AIDS treatment for all
Breakthroughs and protests have been marking the international AIDS conference in Vienna.
The World Health Organisation says revelations of a new vaginal gel promising to significantly reduce HIV infections have given hope to many women.
However, human rights activists say the key to curbing the disease is access to universal care. Thousands marched in the Austrian capital complaining that medical advances mean nothing if patients cannot get treatment.
They blame wealthy nations for not giving enough funds to the cause.
The executive director of the UN AIDS Agency says money is essential to continue the fight against the disease.
“Of course we are moving from the period of abundance to a period of scarcity. Of course we know the Europe is facing a major financial crisis. But it’s not enough – it is not the reason to flat line, to scale down.”Some of the fundamental assumptions about HIV and AIDS and their treatment have been questioned at the AIDS 2010 conference. There has been a great deal of debate to do with funding and treatment strategies.
Contributors have been asking to ensure value for money and efficient delivery of services to fight HIV and AIDS, especially given the tough conditions that came about as a result of the global financial meltdown.
AIDS, which the United Nations says has killed 25 million people, is classed as a “global epidemic”. However, there are some scientists who counter this view with radically different opinions of their own.
According to Professor Peter Duesberg from the University of California, Berkeley, HIV is just another virus. Duesberg says the world has been brainwashed into thinking AIDS is an infectious disease.
”It is a lifestyle disease,” he said. Professor Duesberg’s opinions on AIDS being a sexually transmitted disease are also far from the mainstream medical view.
“In order to pick up the virus from somebody who has it, you have to have thousands of sexual contacts – with somebody who is positive, not counting dates with negative ones,” he said.
No one argues that HIV/AIDS is a problem. It is the causes and effects of immunodeficiency diseases which are the focus of debate and disagreement in the medical community and those concerned with the infection.
Charlene Cotton says HIV saved her life – not something heard very often.

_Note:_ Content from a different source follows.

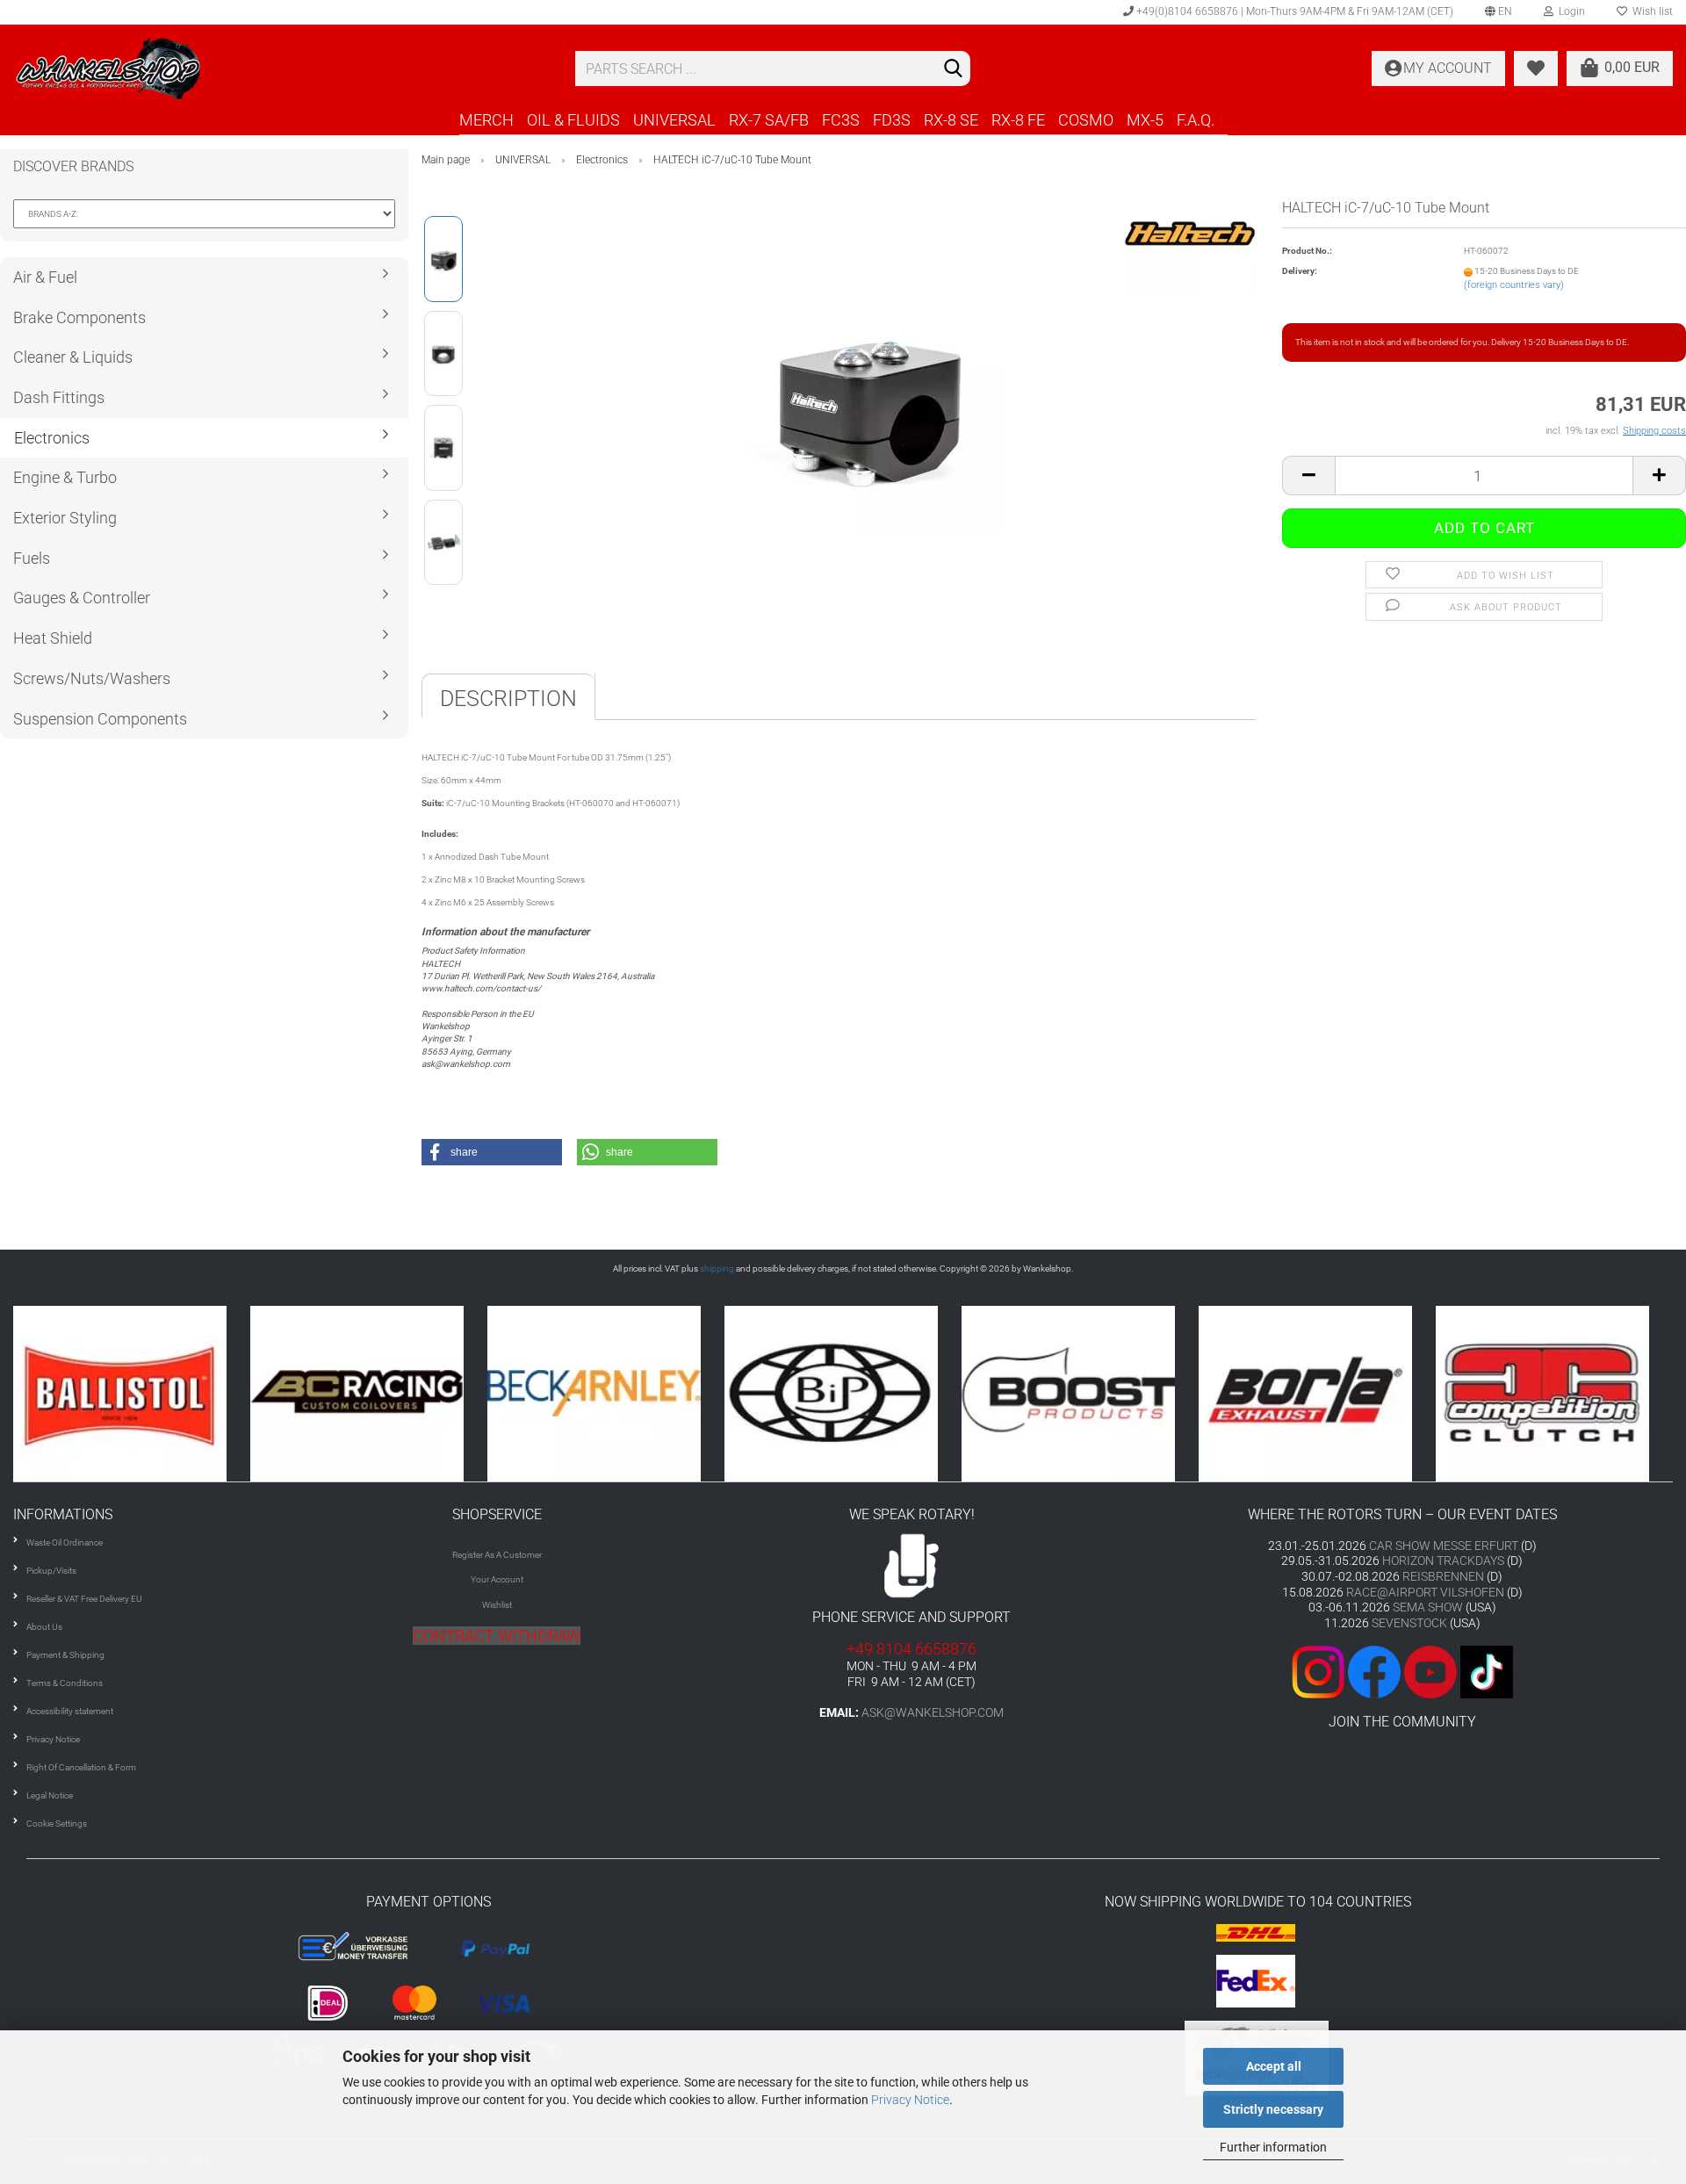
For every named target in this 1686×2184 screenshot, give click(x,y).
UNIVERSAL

“My life before HIV was a sad story,” she told RT. “I used to go weeks and weeks to get high, get high until I passed out.”
Seven years ago, an HIV diagnosis prompted her to change her lifestyle.
“I have been clean for six years,” she said. “HIV started the ball of my new life.”
Now, Charlene takes a cocktail of HIV-fighting drugs every day and says it is like fighting any other disease.
In the US, Obama’s new strategy is mostly focused on the domestic fight with HIV and AIDS. For the first time, the US national AIDS plan specifically targets gay and bisexual men and African-Americans.
Ron Simmons – who is black, gay and HIV positive – says targeting risk groups is actually a good thing and more efficient. He heads a support group for gay, HIV-positive, black men.
“I was on the wave of sexual revolution,” he said. “When I found out I was positive I was not surprised by it.”
While acknowledging that lifestyle has a great deal to do with HIV diagnosis, Ron says people should avoid social stigmatization.
”Do not get into how you got sick. That is not important how you got sick,” he said. “The fact is you are sick.”
However, some scientists at the forefront of the battle against AIDS say that dealing with how it is contracted remains the key to its prevention while continuing to search for a cure.
Human rights activists say the key to curbing the disease is access to universal care.A group of AIDS activists has filed a complaint with the UN against the United States. They claim President Obama's policies favor multi-national pharmaceutical companies, raising the cost of treatment.
Sean Flynn from the Washington College of Law says the move will have an impact on patients worldwide.
“The US continues to sanction developing countries for not escalating intellectual property policies beyond [what] is required by the World Trade Organization agreements. And the impact of those escalations will be less affordable medication in developing countries,” he says.
AIDS activist Matthew Kavanagh, who attended the Vienna conference, agrees.
“We are actually complaining about the fact that unfortunately the Obama administration is continuing some Bush-era policies that said that they are going to threaten countries with trade sanctions for simply trying to make medicines more affordable to their people, including HIV medicines,” he said.
At the same time, some like Neville Hodgkinson – a journalist specializing in AIDS – believe that scientists are misdirecting their efforts.
“I started writing about [AIDS] 25 years ago, and held the conventional view that AIDS is caused by a new virus, when that theory was put forward in 1980s. But over the years I have come to the conclusion that scientists, who have been challenging that conclusion, have got a very strong point,” Hodgkinson told RT.